A very simplified analogy that I can think of is AI training is like someone going to business school.
And then AI inference is like hiring that person to do a job and answer questions.
And this shift to inference is impacting the AI infrastructure spending.
According to research from Gartner, global capital spending on inference infrastructure is going to surpass spending on training for the first time ever this year.
And this gap is expected to widen fast.
By 2029, companies are projected to spend nearly twice as much on inference compared to training.
The thing is, these AI models are now so good that there's less urgency to train new ones.
Instead, there's more focus on getting the most out of these existing AI models.
Now, the other side effect of the rise of agentic AI and the focus on inference is that this is gonna exponentially increase the demand for compute.

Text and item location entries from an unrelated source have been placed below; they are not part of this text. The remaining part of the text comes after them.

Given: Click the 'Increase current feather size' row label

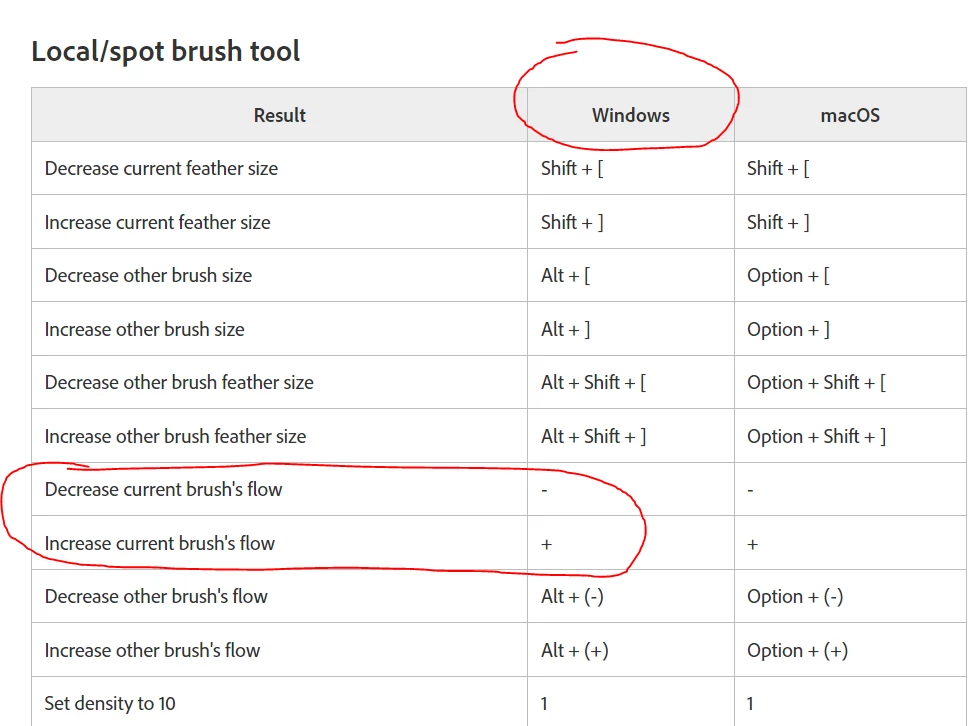Looking at the screenshot, I should pos(157,222).
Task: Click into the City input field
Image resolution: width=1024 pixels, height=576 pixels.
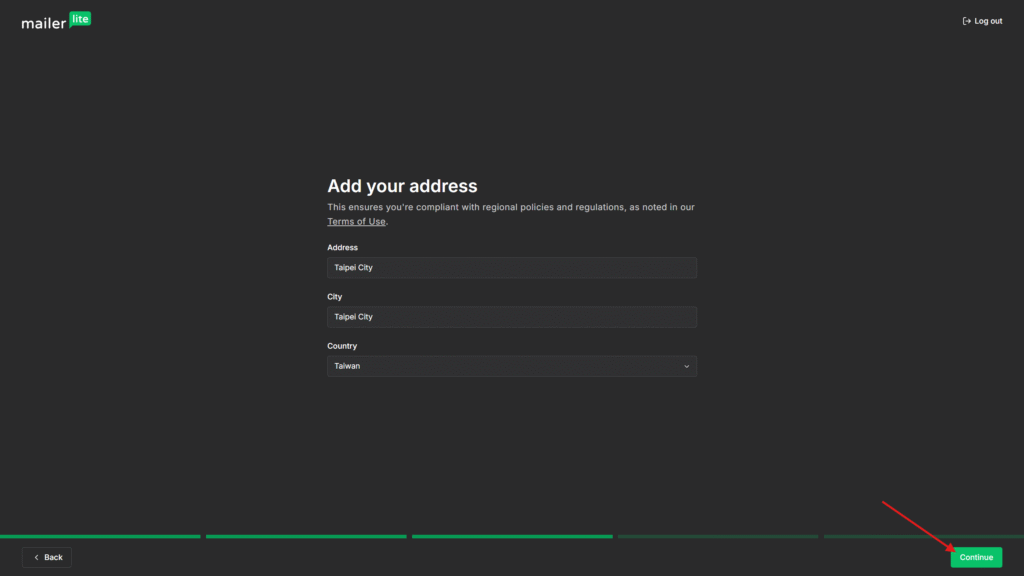Action: point(511,317)
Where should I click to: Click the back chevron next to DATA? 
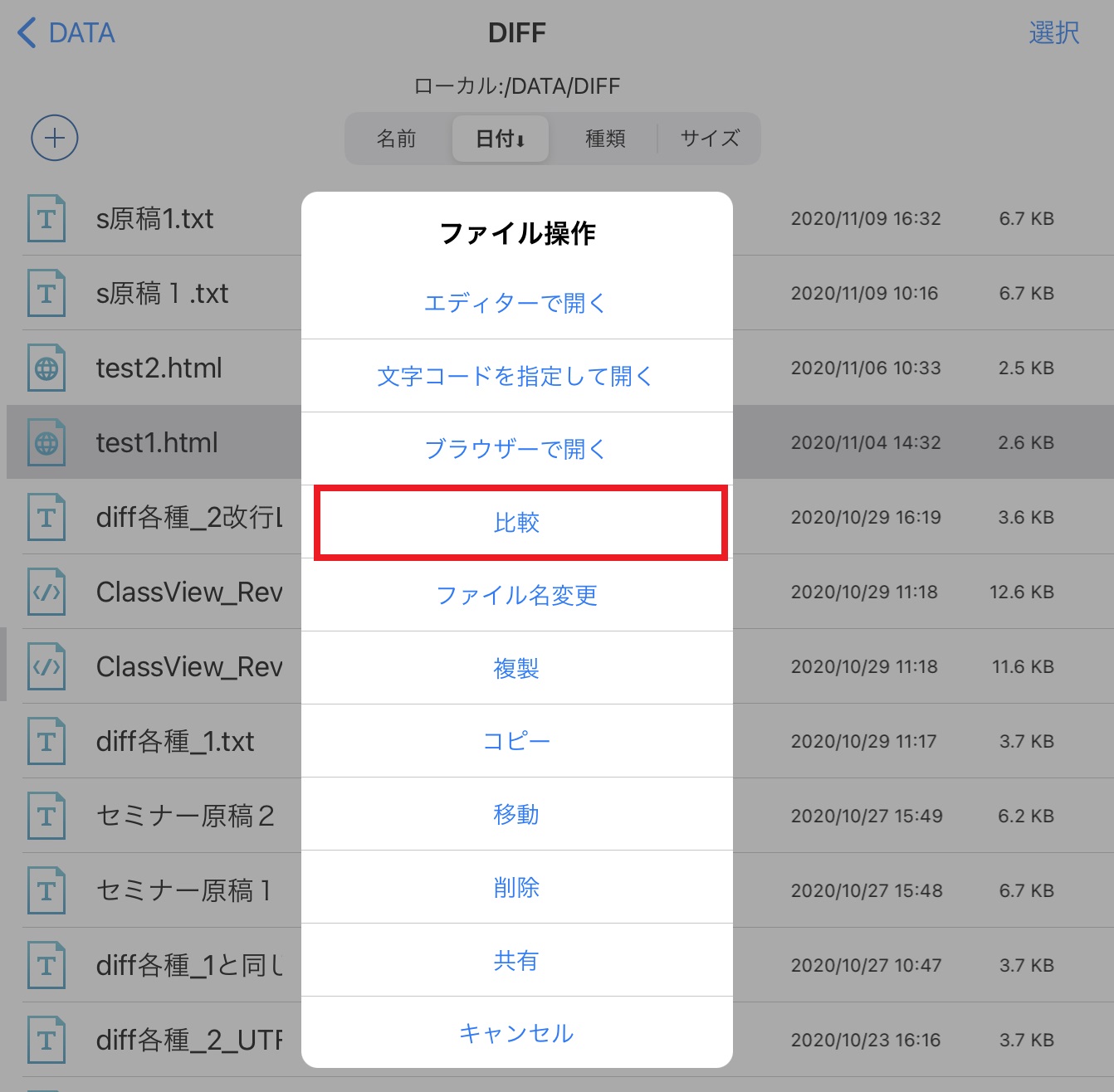[25, 33]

So if you think about it, a normal AI chatbot gives you one response, but an AI agent needs to think through the tasks, call multiple tools, check its own work, retry if something fails, pull in outside data, and keep running in the background to complete the work.
All that requires a lot more tokens and a lot more computing power.
And it also requires a different type of hardware.
Most people know about Nvidia's GPUs.
They're really good at training AI models.
Well, inference and agentic workloads are different.
That requires CPUs working alongside GPUs to get the maximum performance.
The CPU acts as a brain that can think and execute multi-step tasks.
It can call external tools like APIs and databases and manage memory better.
And that's why Nvidia is now making CPUs themselves alongside their GPUs.